Archives Vivekananda

XIV Monsieur

Volume6 letter
322 mots · 1 min de lecture · Epistles - Second Series

Cette traduction a été produite à l’aide d’outils d’IA et peut contenir des erreurs. Pour le texte de référence, veuillez consulter l’anglais original.

AI-translated. May contain errors. For accurate text, refer to the original English.

Français

(Traduit du bengali)

30 décembre 1889.

CHER MONSIEUR,

Je vous avais écrit dans une lettre que je devais me rendre à Varanasi dans un jour ou deux, mais qui peut annuler le décret de la Providence ? On m'a appris qu'un frère en disciples, nommé Yogen, avait été frappé par la variole après être arrivé ici au retour d'un pèlerinage à Chitrakuta, Omkarnath, etc. ; je suis donc venu en ce lieu pour le soigner. Il est à présent complètement rétabli. Quelques gentilshommes bengalis d'ici sont d'une piété et d'une bonté remarquables. Ils prennent soin de moi avec beaucoup d'affection, et leur vœu insistant est que je reste ici pendant le mois de Mâgha (janvier-février) en observant le vœu de Kalpa.
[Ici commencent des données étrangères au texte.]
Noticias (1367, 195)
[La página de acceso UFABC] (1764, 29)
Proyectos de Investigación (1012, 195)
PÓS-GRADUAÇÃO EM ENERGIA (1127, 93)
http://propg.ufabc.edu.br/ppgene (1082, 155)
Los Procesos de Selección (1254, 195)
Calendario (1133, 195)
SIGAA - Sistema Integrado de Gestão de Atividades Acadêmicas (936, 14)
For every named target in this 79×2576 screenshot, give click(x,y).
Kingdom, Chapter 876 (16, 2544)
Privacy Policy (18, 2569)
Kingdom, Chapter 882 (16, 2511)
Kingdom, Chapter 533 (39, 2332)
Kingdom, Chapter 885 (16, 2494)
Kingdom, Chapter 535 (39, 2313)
Mais mon esprit ne cesse de revenir au nom de Varanasi et brûle de vous voir. Oui, je vais faire de mon mieux pour m'esquiver et échapper à leurs insistances dans un jour ou deux, et me rendre dans le domaine sacré du Seigneur de Varanasi. Si l'un de mes frères en monastère, nommé Achyutananda Sarasvati, vient chez vous s'enquérir de moi, dites-lui, s'il vous plaît, que je viendrai bientôt à Varanasi. C'est vraiment un homme très bon et savant. J'ai été contraint de le laisser à Bankipore. Rakhal et Subodh sont-ils toujours à Varanasi ? Veuillez vous renseigner et me faire savoir si la foire de Kumbha se tiendra cette année à Hardwar ou non.

J'ai rencontré en bien des lieux nombre d'hommes de sagesse et de piété, nombre de Sadhous (saints hommes) et de Pandits, et ils m'ont tous été très favorables ; mais « भिन्नरुचिर्हि लोकाः — Les hommes diffèrent dans leurs goûts » — Raghuvamsham. Je ne sais quelle affinité d'âme existe entre nous, car nulle part ailleurs les choses ne me semblent aussi plaisantes et agréables qu'avec vous. Voyons ce que le Seigneur de Kashi décidera.

Bien à vous,

Vivekananda.

Mon adresse est :

Aux bons soins de Govinda Chandra Basu, Chauk, Allahabad.

English

(Translated from Bengali)

30th Dec., 1889.

DEAR SIR,

I wrote in a letter to you that I was to go to Varanasi in a day or two, but who can nullify the decree of Providence? News reached me that a brother-disciple, Yogen by name, had been attacked with smallpox after arriving here from a pilgrimage to Chitrakuta, Omkarnath, etc., and so I came to this place to nurse him. He has now completely recovered. Some Bengali gentlemen here are of a greatly pious and loving disposition. They are very lovingly taking care of me, and their importunate desire is that I should stay here during the month of Mâgha (Jan.-Feb.) keeping the Kalpa vow. But my mind is very keenly harping on the name of Varanasi and is quite agog to see you. Yes, I am going to try my best to slip away and avoid their importunities in a day or two and betake myself to the holy realm of the Lord of Varanasi. If one of my monastic brother-disciples, Achyutananda Sarasvati by name, calls on you to enquire of me, please tell him I am soon coming to Varanasi. He is indeed a very good man and learned. I was obliged to leave him behind at Bankipore. Are Rakhal and Subodh still there in Varanasi? Please inquire and inform me whether the Kumbha fair this year is going to be held at Hardwar or not.

Many a man of wisdom, of piety, many a Sâdhu (holy man) and Pundit have I met in so many places, and I have been very much favoured by them, but "भिन्नरुचिर्हि लोकाः— Men are of varying tastes" — Raghuvamsham. I know not what sort of soul-affinity there is between us, for nowhere else does it seem so pleasing and agreeable as with you. Let me see how the Lord of Kashi disposes.

Yours etc.,

Vivekananda.

My address is:

C/o Govinda Chandra Basu, Chauk, Allahabad.


Texte issu de Wikisource, domaine public. Publication originale par Advaita Ashrama.